Japanese Regulator Rejects Exchange Application in Show of Force

Tim Alper
Last updated: | 1 min read

Japan’s financial regulator, the Financial Services Agency (FSA), has flexed its muscles, throwing out an application for an operating license from long-running cryptocurrency exchange FSHO – the first time it has ever done so.

Source: iStock/tuaindeed

The Yokohama-based exchange is one of the original 16 platforms that were operating prior to last September’s ruling that forced all new exchanges to apply to the FSA for operating licenses. The original 16 were allowed to continue trading on the condition that they too also applied for licenses.
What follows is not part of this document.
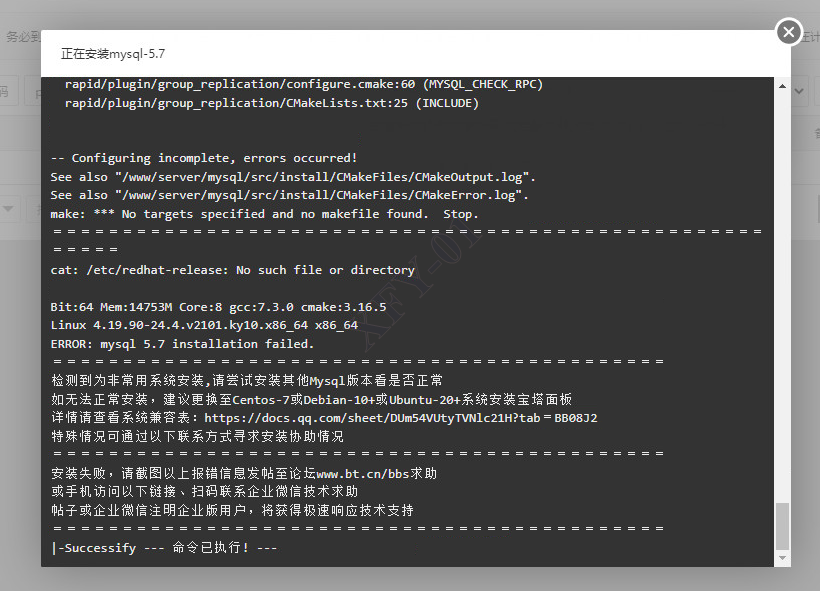Image resolution: width=820 pixels, height=591 pixels.
Task: Open the dimmed dropdown arrow behind the dialog's left edge
Action: (8, 209)
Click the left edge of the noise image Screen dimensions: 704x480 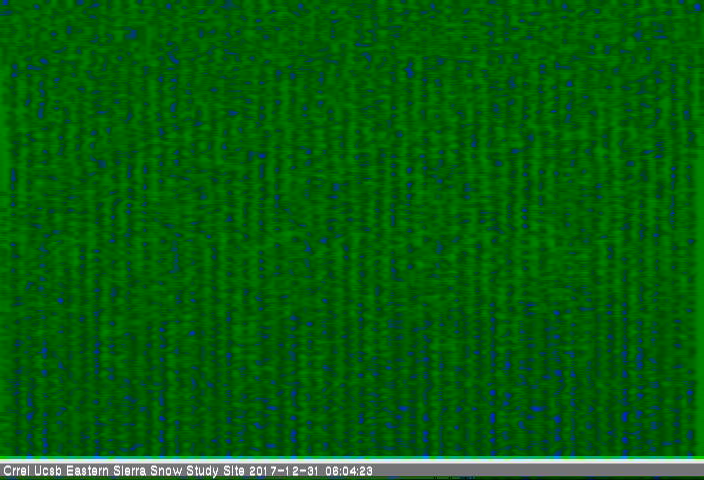(x=3, y=228)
However, FSHO has repeatedly fallen afoul of the FSA this year. The regulator delivered the exchange two business suspension orders: one in March, and the other in April. The government agency feels that FSHO has failed to comply with its tough anti-money laundering polices, has offered excessive amounts of anonymity to its customers and per Nihon Keizai Shimbun, the FSA believes the exchange has a “sloppy” organizational structure.

Media group TBS reports that stakeholders believe FSHO has not made sufficient efforts to resolve its issues or improve its operations since April, meaning that if it does not “voluntarily withdraw its application by the end of its business suspension period [June 7], the FSA will be forced to officially reject its application.”